» Task statement:
Set down exactly the lines from the one containing "Image resolution: width=495" through the end of the records below, both included, and nothing else.

[Records supplied Boundary: Start]

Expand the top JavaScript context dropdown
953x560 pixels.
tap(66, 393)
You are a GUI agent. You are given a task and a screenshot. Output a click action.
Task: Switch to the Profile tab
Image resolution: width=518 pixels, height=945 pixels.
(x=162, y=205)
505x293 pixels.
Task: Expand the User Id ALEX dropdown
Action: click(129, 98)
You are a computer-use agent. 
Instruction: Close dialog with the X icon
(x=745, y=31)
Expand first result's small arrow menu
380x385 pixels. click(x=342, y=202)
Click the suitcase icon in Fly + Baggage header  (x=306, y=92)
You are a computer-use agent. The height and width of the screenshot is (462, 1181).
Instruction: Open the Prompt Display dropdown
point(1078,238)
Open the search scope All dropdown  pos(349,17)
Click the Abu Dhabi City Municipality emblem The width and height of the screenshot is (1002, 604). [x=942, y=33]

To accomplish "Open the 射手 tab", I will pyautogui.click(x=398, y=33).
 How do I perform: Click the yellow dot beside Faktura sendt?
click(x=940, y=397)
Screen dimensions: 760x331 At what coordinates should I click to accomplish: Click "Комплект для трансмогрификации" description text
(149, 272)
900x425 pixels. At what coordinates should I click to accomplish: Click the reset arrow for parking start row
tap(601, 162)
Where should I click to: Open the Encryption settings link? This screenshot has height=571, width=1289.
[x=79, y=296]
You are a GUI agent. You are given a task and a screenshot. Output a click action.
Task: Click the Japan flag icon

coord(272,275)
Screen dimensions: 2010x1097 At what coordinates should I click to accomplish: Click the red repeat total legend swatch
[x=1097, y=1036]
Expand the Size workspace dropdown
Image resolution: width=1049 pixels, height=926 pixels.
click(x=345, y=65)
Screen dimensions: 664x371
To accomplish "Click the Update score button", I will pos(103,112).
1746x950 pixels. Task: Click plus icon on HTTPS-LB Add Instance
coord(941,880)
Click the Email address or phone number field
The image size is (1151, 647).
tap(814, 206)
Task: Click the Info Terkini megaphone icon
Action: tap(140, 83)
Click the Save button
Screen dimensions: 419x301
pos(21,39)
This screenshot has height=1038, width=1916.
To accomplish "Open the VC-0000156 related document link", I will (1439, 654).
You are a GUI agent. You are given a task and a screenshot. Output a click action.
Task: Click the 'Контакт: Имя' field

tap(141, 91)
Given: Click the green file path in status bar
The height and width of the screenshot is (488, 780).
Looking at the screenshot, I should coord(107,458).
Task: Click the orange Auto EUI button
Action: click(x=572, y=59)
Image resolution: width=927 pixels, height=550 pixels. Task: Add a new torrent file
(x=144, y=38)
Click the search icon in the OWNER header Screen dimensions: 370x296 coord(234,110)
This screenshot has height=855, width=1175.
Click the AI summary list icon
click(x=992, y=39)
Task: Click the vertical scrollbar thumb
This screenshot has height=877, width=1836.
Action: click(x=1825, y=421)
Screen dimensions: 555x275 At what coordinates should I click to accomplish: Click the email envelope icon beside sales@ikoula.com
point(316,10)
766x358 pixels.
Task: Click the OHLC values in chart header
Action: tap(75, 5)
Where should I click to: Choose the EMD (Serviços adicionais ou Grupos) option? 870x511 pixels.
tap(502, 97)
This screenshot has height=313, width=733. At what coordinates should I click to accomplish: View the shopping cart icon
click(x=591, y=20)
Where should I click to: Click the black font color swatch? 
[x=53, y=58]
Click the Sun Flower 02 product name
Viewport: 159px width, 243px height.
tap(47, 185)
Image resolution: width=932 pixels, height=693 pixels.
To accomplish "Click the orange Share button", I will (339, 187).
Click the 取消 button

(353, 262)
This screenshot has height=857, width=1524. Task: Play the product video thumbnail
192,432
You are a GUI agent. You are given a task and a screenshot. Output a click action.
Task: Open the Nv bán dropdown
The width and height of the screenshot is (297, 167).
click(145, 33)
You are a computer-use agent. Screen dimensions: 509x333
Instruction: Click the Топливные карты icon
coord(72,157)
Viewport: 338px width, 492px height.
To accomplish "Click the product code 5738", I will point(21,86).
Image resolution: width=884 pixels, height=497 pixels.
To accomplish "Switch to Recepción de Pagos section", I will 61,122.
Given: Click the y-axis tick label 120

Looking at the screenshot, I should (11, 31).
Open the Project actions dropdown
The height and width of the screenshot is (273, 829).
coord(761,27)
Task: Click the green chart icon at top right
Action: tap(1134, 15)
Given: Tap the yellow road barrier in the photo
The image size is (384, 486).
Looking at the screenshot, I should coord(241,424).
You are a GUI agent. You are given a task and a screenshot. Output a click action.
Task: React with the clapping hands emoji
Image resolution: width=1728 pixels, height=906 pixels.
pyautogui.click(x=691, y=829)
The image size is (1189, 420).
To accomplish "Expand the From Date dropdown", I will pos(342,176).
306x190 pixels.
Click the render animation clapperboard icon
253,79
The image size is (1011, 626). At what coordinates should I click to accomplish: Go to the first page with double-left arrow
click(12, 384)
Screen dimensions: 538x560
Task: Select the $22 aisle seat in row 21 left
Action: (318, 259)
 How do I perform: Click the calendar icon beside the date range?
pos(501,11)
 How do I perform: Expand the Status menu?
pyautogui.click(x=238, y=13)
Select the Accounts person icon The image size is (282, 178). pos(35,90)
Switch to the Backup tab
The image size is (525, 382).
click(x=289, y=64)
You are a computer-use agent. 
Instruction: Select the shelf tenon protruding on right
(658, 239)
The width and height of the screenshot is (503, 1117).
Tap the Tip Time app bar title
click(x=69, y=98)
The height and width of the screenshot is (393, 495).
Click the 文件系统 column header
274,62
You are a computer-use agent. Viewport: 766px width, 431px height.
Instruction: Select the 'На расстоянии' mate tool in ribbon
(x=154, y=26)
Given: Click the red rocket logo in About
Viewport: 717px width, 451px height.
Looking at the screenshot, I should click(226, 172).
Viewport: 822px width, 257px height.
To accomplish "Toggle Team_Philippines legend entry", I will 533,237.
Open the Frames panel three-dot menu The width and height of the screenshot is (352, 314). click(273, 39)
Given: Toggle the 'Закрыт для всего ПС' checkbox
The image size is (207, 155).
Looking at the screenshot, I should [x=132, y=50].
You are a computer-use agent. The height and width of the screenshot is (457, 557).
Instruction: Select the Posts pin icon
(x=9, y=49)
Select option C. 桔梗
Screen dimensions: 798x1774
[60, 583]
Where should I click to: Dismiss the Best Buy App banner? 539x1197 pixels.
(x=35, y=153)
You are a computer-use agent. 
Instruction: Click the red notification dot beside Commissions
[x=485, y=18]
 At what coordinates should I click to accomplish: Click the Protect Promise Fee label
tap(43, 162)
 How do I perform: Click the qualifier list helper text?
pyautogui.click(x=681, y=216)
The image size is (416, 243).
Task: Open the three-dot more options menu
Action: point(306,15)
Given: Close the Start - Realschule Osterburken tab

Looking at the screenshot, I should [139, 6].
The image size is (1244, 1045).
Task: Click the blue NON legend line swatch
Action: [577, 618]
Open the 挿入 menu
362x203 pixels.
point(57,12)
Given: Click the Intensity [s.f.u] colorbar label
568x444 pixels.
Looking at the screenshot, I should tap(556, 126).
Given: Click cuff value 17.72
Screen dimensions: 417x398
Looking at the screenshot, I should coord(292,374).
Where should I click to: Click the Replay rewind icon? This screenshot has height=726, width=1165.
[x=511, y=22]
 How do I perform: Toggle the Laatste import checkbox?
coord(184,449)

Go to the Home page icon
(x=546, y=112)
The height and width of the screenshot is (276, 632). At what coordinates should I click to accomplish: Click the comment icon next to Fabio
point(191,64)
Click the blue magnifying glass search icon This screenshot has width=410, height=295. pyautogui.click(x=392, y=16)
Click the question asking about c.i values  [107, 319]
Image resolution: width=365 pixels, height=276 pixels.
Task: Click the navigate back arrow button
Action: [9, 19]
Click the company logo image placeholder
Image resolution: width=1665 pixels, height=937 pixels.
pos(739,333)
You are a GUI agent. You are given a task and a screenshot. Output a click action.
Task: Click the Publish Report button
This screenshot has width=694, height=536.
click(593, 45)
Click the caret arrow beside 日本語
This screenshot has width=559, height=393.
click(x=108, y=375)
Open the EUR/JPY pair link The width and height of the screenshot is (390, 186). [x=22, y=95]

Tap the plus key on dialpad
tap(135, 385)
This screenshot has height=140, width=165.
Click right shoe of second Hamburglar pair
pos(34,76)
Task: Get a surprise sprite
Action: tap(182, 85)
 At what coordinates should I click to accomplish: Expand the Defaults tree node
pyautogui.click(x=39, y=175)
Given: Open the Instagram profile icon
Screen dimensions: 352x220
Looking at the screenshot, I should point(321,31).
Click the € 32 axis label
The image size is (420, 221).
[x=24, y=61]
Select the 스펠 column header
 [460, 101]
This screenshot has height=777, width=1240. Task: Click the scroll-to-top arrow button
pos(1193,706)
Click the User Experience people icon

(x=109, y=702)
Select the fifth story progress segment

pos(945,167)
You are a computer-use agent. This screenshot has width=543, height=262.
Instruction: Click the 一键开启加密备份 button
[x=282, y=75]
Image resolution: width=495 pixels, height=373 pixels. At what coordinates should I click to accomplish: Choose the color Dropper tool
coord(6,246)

[Records supplied Boundary: End]

» Answer to this exercise:
Image resolution: width=495 pixels, height=373 pixels. At what coordinates should I click to accomplish: Choose the color Dropper tool
coord(6,246)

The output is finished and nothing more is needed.